I have just gotten back home from vacation and boy, do I need a vacation! It goes that way sometimes, doesn’t it? The holidays are so full of rushing around that it wears you out! In addition to all of that, we just celebrated my oldest daughter’s birthday and I am just now seeing the carpet! That’s after three bags of trash, mind you!
My Mother-in-Law is off work for the Christmas break and wanted to take the girls off my hands for a few days. I gladly agreed to her gracious offer so that I could get some much needed cleaning done as well as rest and relax. It’s nice to have some time to myself. I have to admit I often wonder why I didn’t appreciate it as much before I had kids.

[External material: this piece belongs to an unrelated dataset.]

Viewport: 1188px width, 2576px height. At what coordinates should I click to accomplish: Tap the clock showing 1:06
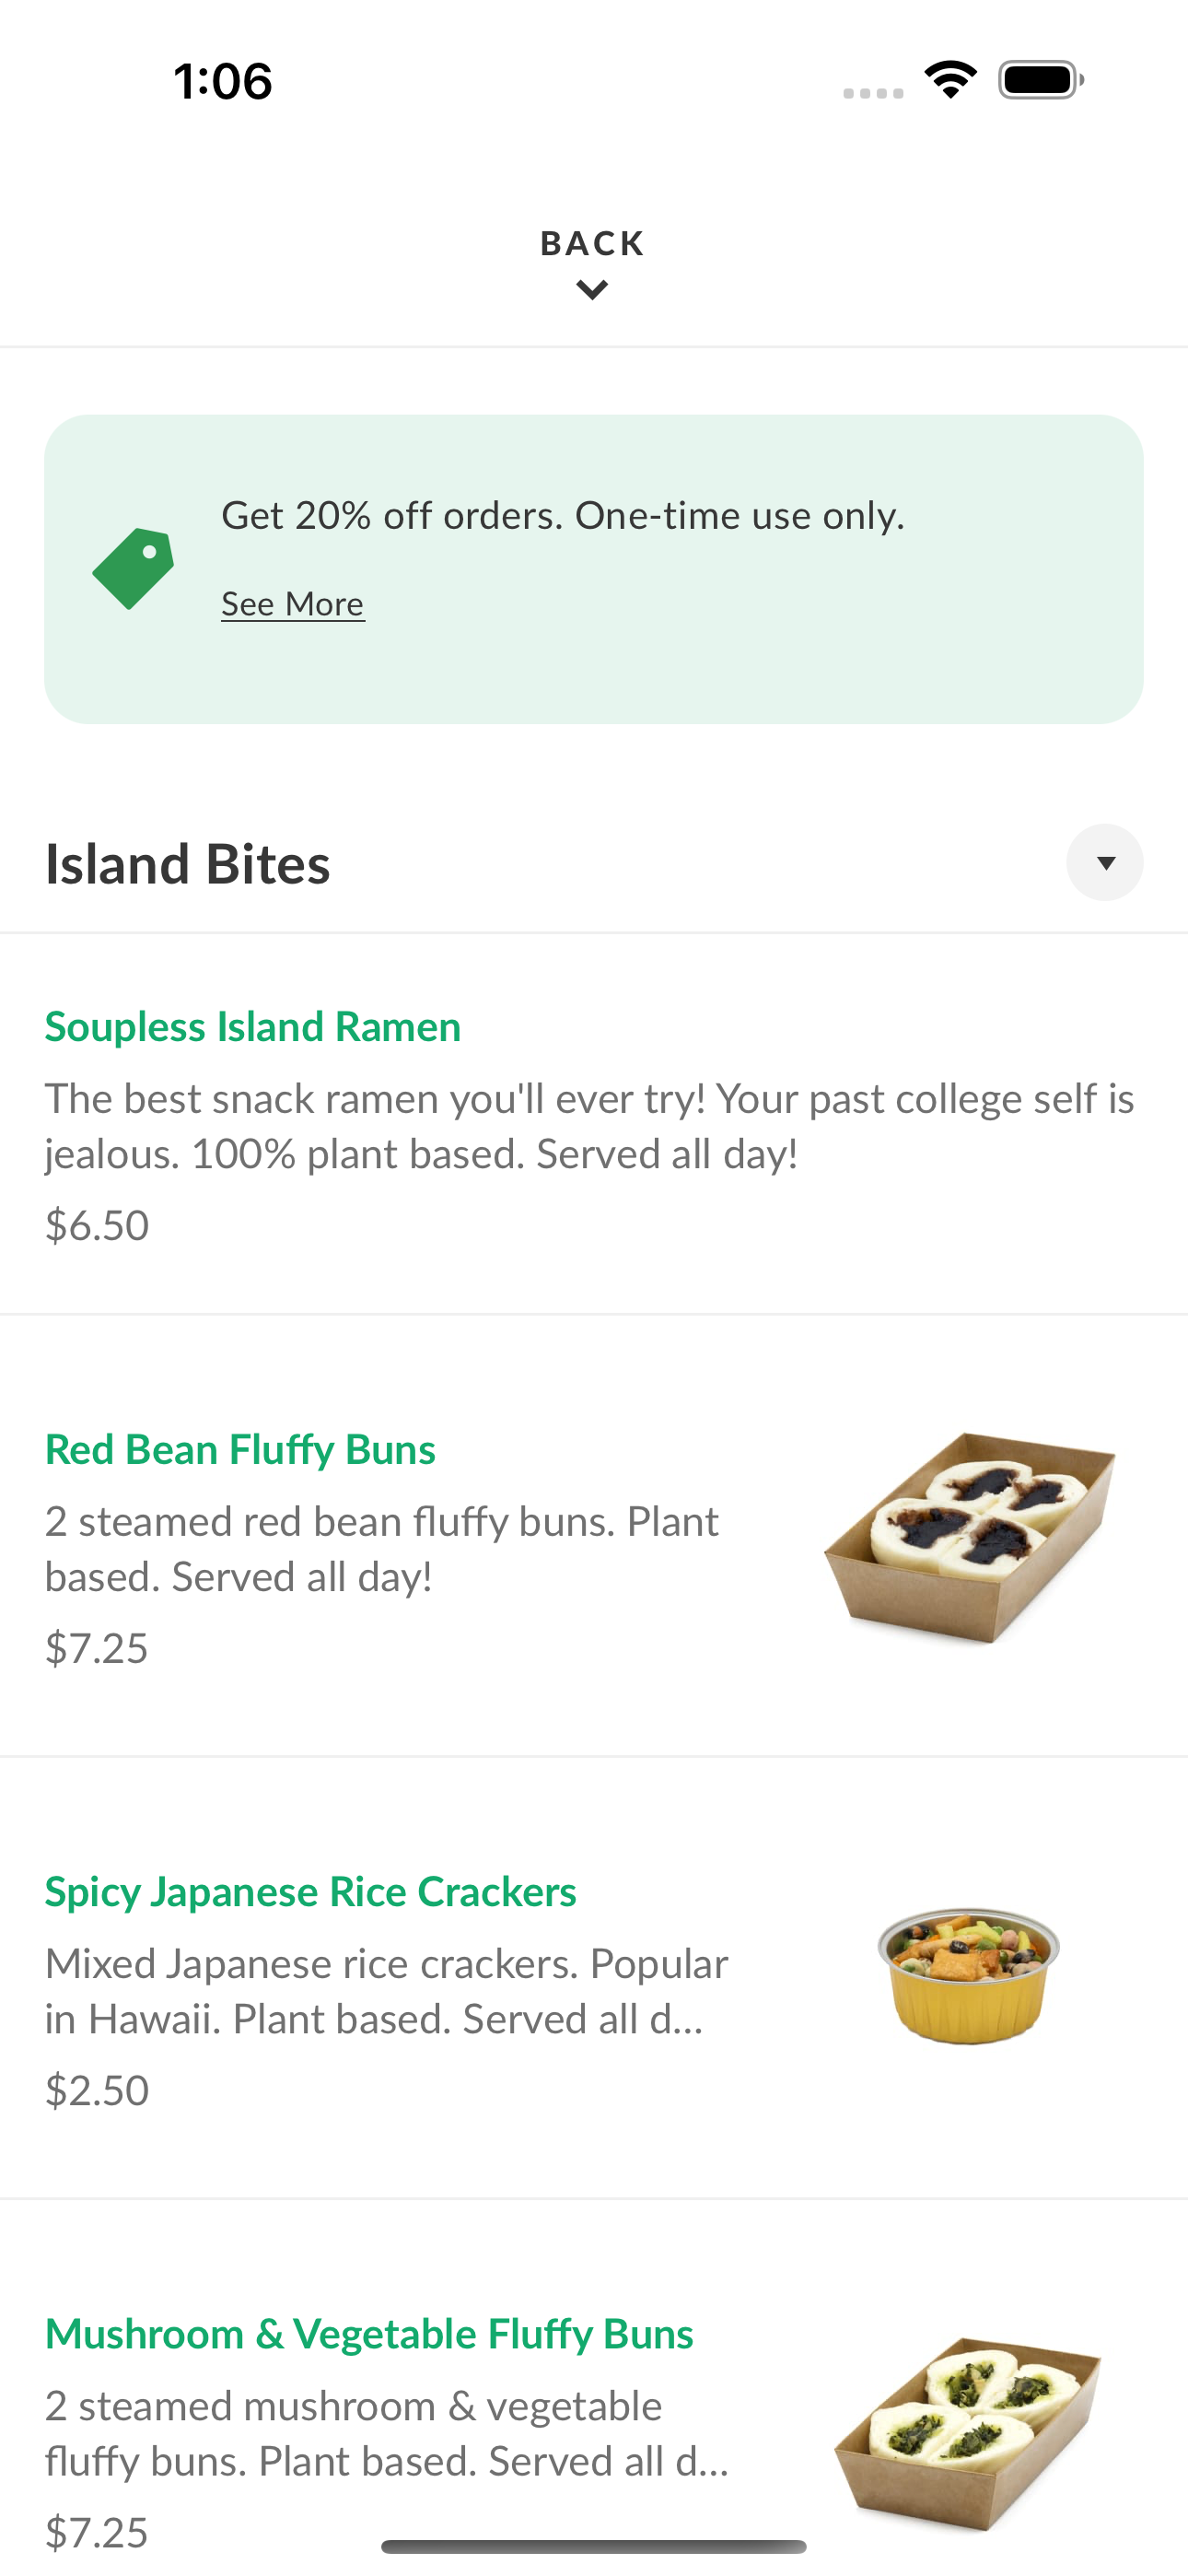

There is also another thing that I am doing while having time to myself. I am recuperating, and dealing with a loss. I posted a few threads on diaper swappers about a suspected pregnancy, and as it turns out, I was right. However, this past Friday, not long after we arrived at the hotel, I miscarried. I have never had a miscarriage before. Initially, I rejected the idea altogether and decided it must be implantation bleeding. The bleeding didn’t stop over the next forty-eight hours, however, and if that didn’t convince me the contraction-like cramps did the job.
There aren’t words to describe what I am feeling. My husband and I were not trying to get pregnant—in fact, we were doing everything we could to prevent it! We have two children, twenty months apart and our youngest isn’t even out of diapers yet! We can’t afford another baby, nor would I be able to continue classes if I were to add another child to the mix. I have spent the majority of this year losing weight and getting back in shape, and I didn’t want to lose that. All of these reasons were why we were trying to prevent further procreation, and yet, lying in that bed on Friday I knew I would rather have another baby than lose it.
Like so many things in life we don’t get a choice. I know my “baby” (some wouldn’t consider it that) was days old. My mind tells me that it happened for a reason, that it probably didn’t have a heartbeat yet, and still my heart hurts. My husband doesn’t understand my feelings, and though he tries to be sympathetic I wish I had friends who had been through this. Actually, I wish that I had never gone through it myself, truth be told.